DFscript / Covid_19_data_visualisation

Improve covid 19 data transparency for better decision making
2 stars 1 forks source link

Accumulated bar plot shouldn't drop off #19

Closed gooney47 closed 4 years ago

gooney47 commented 4 years ago

There should be no drop in cases for the accumulated plot. Take accumulated Bayern for example, it peaks at 517 and then drops down back to 325. I'm pretty sure the underlying data_set_accumulated.csv has proper values but I think they aren't properly propagated.

Duragtan commented 4 years ago

I can confirm now, that the data comes from the filter_data_function already flawed.

`` filter_data_set(acc_new=True)[0]

2020-03-18 3473.106965 811.321207 9 2036

2020-03-19 3571.492214 829.568217 14 2401

2020-03-20 2693.451511 631.157273 19 1874 ``

Before that it is somewhat hard to track because the numbers are only being computed from various different entries in that function, but I will keep trying.

Also I am stilled puzzled why we do have a separate data set for accumulated data in first place. Should it be possible to compute the accumulated data from the per day cases easy enough?

Duragtan commented 4 years ago

I can compute the accumulated cases from the not accumulated data easy enough:

` df = read_cases_data(acc_new=False)

df_bayern = df[df["country"] == "Bayern"].groupby("timestamp").sum()

df_bayern["infected_cum"] = df_bayern["infected"].cumsum()

df_bayern

2020-03-18 00:00:00+00:00 3473.106965 811.321207 ... 517 2168

2020-03-19 00:00:00+00:00 3571.492214 829.568217 ... 467 2635

2020-03-20 00:00:00+00:00 2693.451511 631.157273 ... 325 2960

`

But without knowledge about how the accumulated-data-csv came into being and why it is there, I am stuck with hunting this error.

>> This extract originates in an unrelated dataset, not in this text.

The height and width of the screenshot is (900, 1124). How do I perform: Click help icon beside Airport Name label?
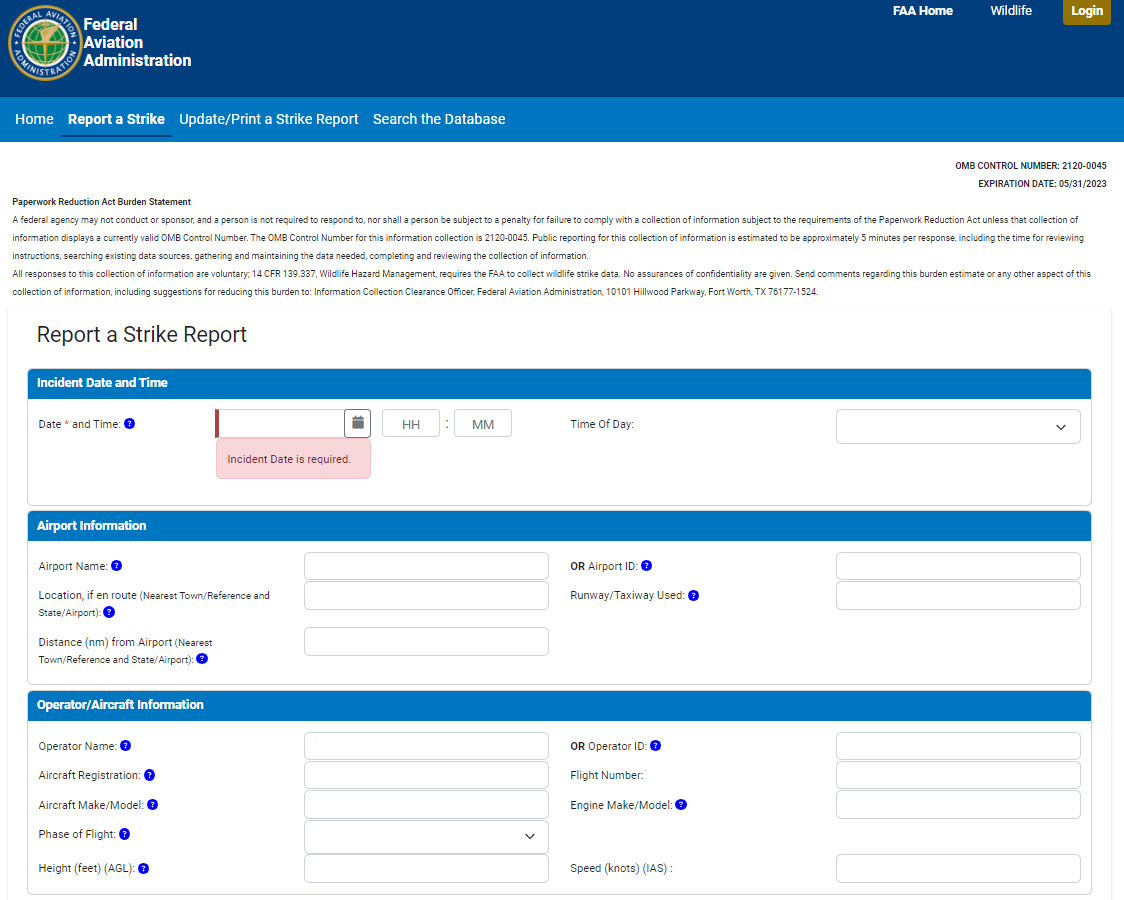click(x=117, y=566)
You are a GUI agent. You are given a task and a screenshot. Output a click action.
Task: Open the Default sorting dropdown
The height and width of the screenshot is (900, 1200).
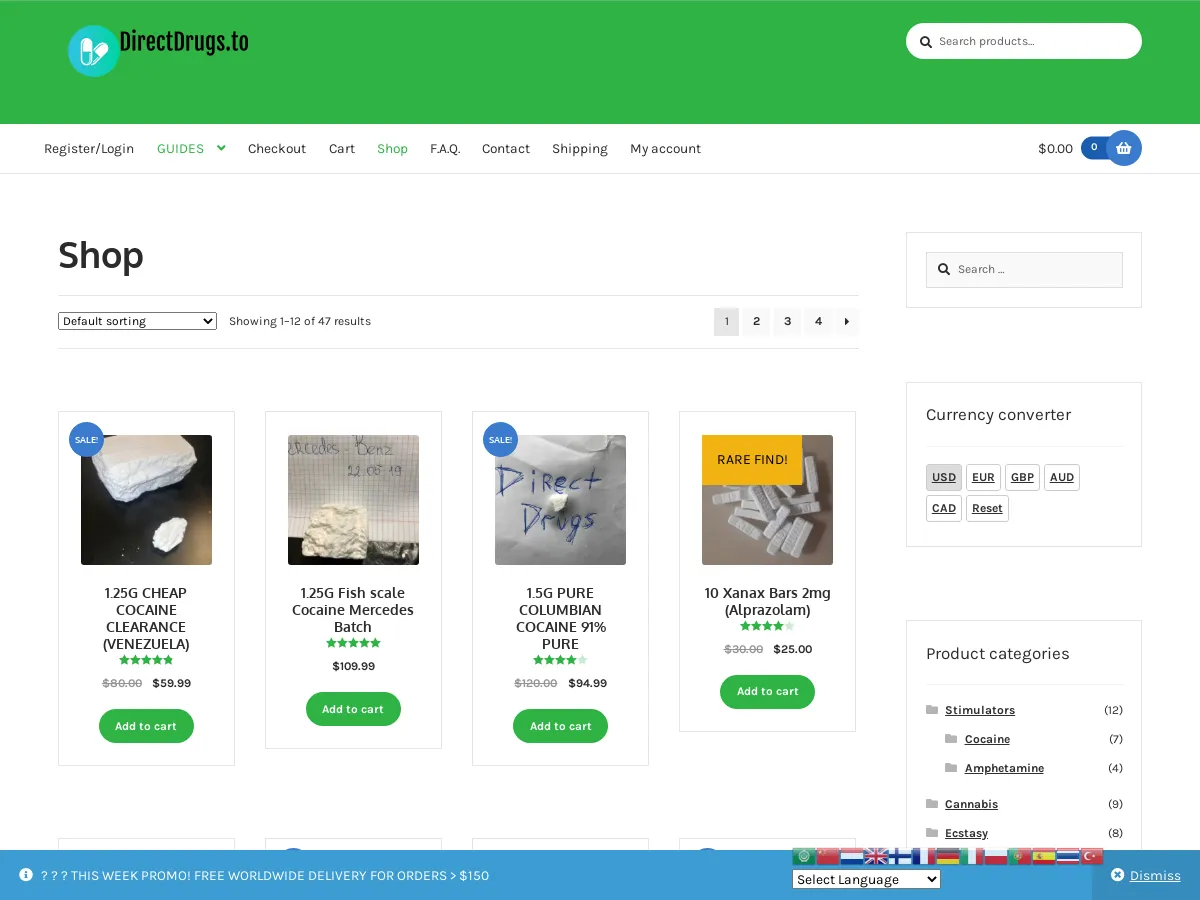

gooney47 commented 4 years ago

https://github.com/DFscript/Covid_19_data_visualisation/blob/d3011ef0a1c28782f06817541063650035e4abf6/frontend/application.py#L425 This and the following LOC's show how the CSV's were created.

There is no particular reason why there is an accumulated one. But as already said in the beginning, I'm pretty sure that the error is not in the CSV's but in the processing of them.

gooney47 commented 4 years ago

Now that I look at those groupby's again I see that there is actually an error, the first grouping is for grouping the counties and the second should be grouping the countRies.

gooney47 commented 4 years ago

But it shouldn't be the source of the error though since the map circles actually grow consistently. The error is only with the bar plot.

Duragtan commented 4 years ago

I have fixed a typo in the generation of cases-csv-files (county -> country) line 438 and after updating the csv-files with this fix, the problem vanished.

However, there are open questions to me:

  1. After line 437-438 the data should imho be sorted 1. by county and 2. by timestamp. Before the fix the data was sorted by county and timestamp which should have no effect at all. Sorting that same data by country and timestamp afterwards should move entire "county-blocks" around but not alter the sequence of rows within a county, provided that any entire county is always part of the same country. So the subsequent groupby county and cumsum should be unaffected. But apparently I am missing something here.
  2. Why was only the display of the bar-char distorted but not the bubbles on the map?

What I have not tested is, whether the regeneration of the csv-files without first applying the patch (county -> country in line 438) would have fixed the error anyway. So maybe parts of my confusion are due to a misconception of cause and effect?! This would, however, still not explain point 2.

Anyway, since the problem disappeared, I will close this bug.

gooney47 commented 4 years ago

The answer to both of your questions is that the way how the bar plot is generated from the CSV is inaccurate. This should probably be investigated.